▶ _What the exercise asks_: Write out exactly the lines below that run from the one containing "よくある質問 (197, 147)" through the one containing "[button] (18, 2558)", both included, with no other lines.

──────────

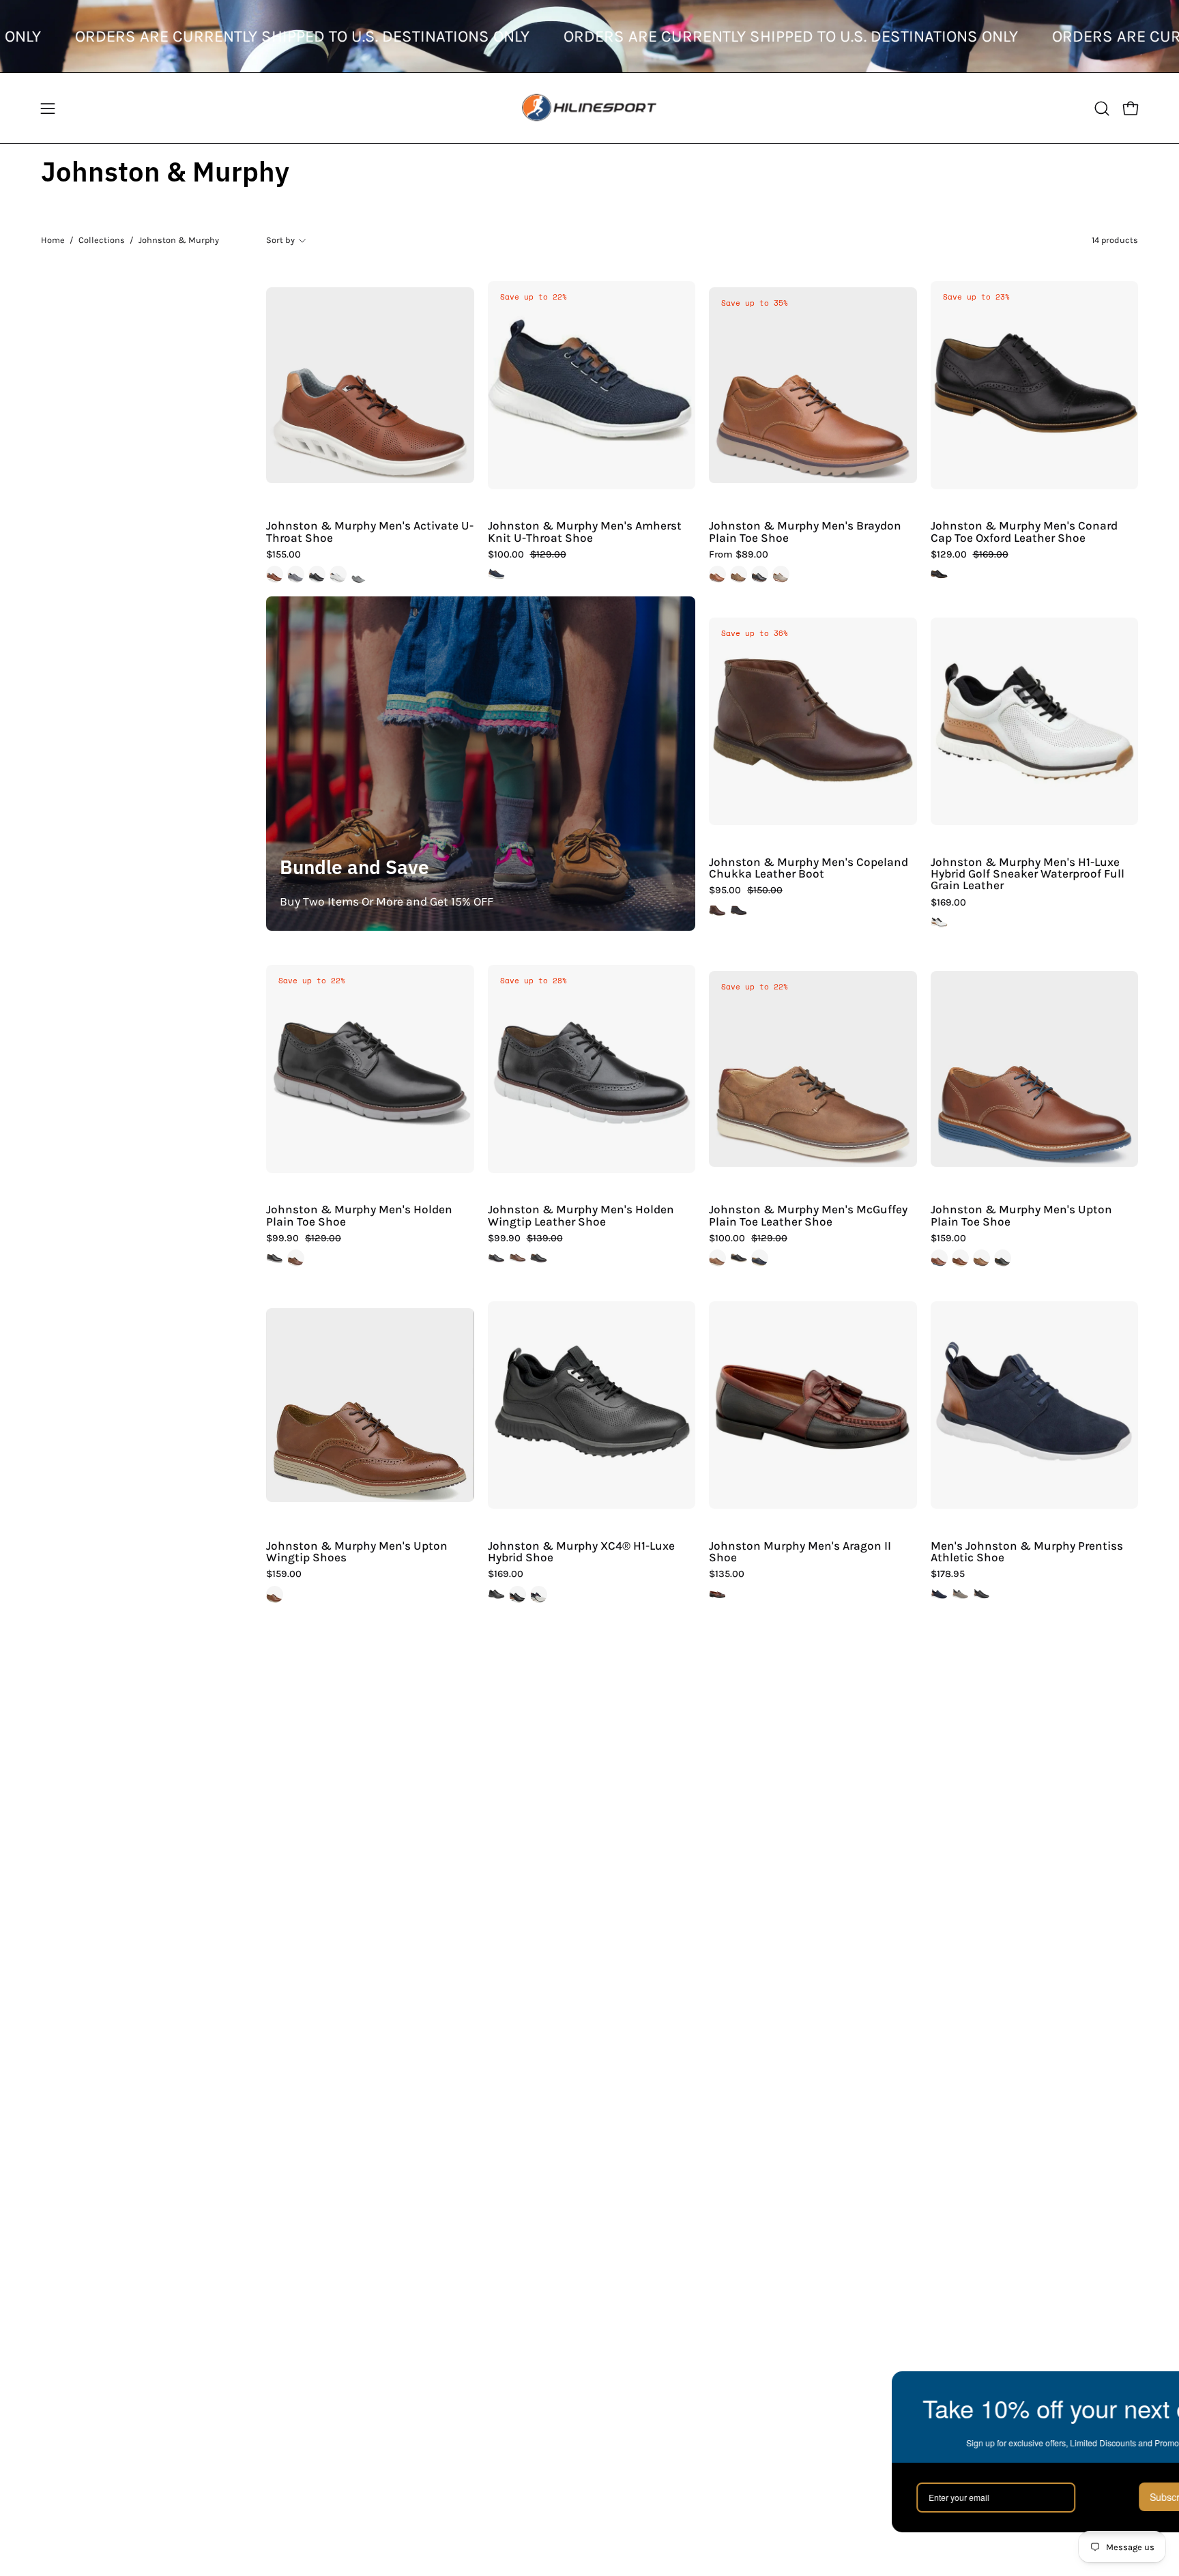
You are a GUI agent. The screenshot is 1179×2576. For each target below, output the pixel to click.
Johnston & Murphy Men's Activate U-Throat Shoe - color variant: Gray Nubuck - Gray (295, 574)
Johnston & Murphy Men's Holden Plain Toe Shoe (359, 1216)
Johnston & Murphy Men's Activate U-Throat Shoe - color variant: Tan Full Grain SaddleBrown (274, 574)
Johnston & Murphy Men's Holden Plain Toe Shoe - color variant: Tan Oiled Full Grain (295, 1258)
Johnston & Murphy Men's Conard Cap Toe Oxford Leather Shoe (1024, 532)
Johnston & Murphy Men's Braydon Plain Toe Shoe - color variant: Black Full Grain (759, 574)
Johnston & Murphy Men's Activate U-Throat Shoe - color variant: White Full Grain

──────────

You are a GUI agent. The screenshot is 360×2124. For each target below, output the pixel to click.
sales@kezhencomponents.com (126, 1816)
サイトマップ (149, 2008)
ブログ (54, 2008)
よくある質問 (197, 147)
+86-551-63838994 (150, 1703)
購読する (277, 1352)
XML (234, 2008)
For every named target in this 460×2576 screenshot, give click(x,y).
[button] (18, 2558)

──────────

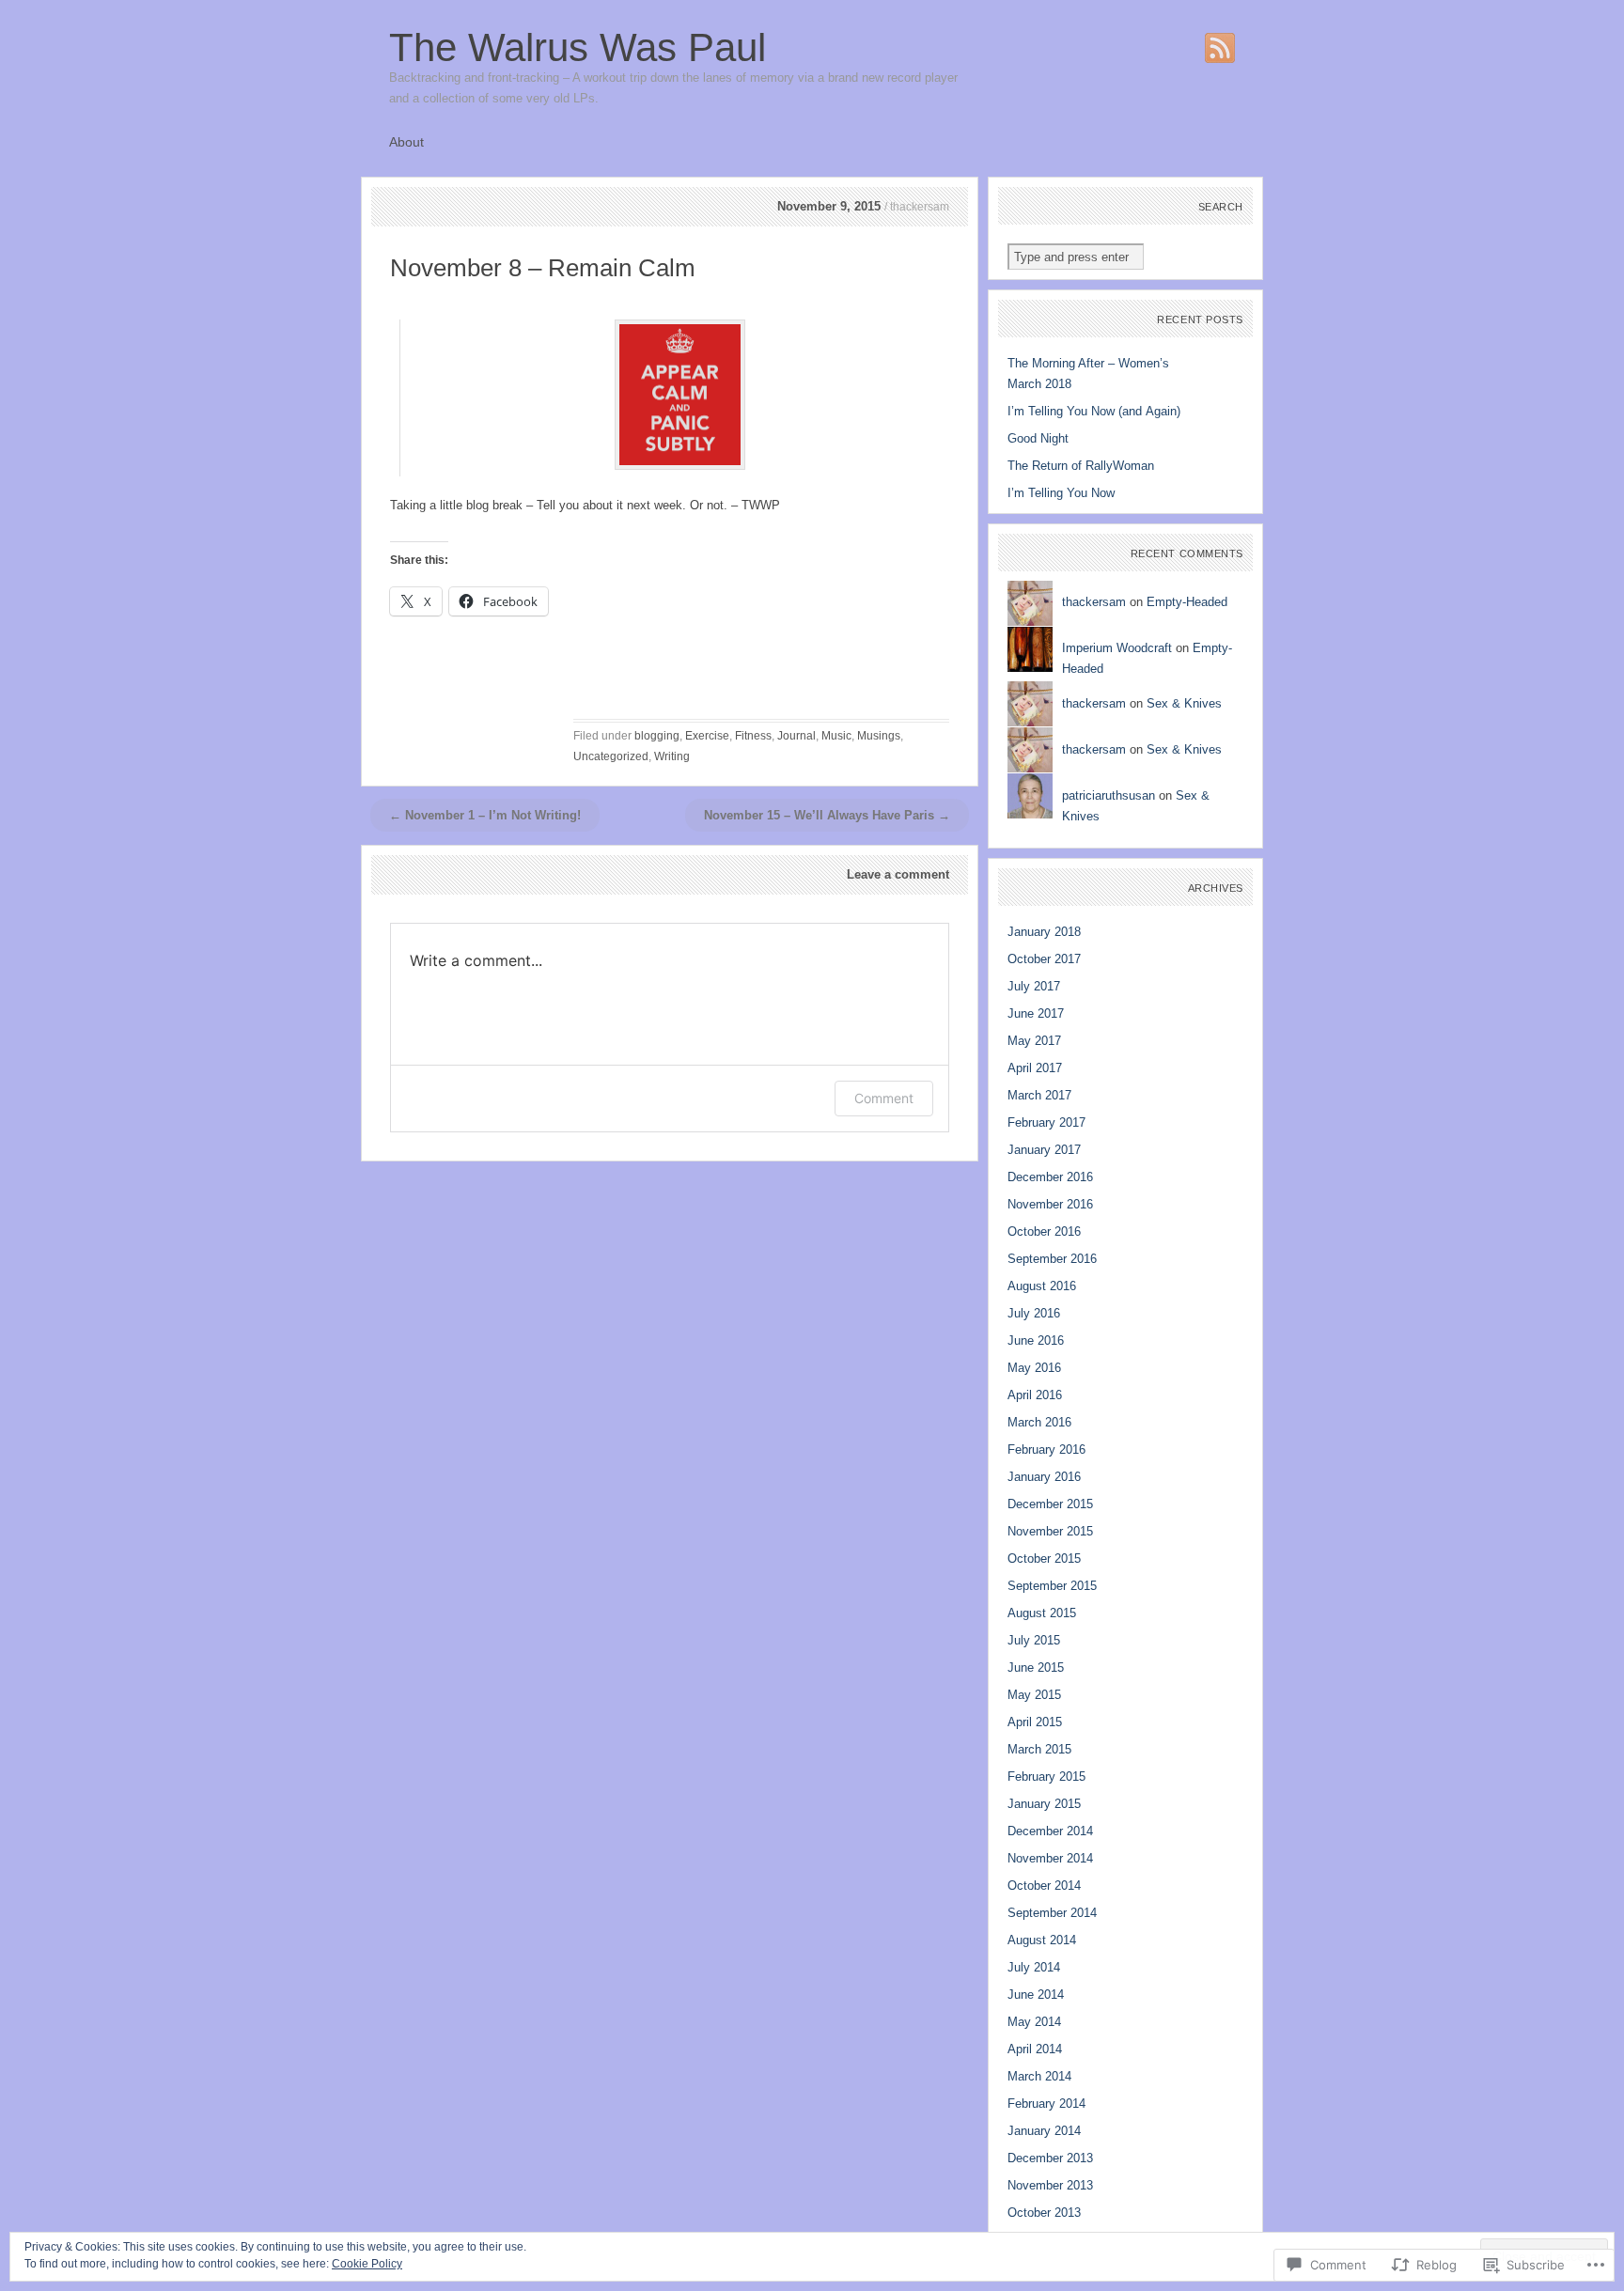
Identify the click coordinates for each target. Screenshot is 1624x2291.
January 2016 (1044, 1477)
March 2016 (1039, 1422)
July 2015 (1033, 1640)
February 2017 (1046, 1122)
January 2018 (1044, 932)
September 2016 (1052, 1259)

──────────

▶ _Final answer_:
よくある質問 (197, 147)
+86-551-63838994 (150, 1703)
購読する (277, 1352)
XML (234, 2008)
For every named target in this 460×2576 screenshot, give click(x,y).
[button] (18, 2558)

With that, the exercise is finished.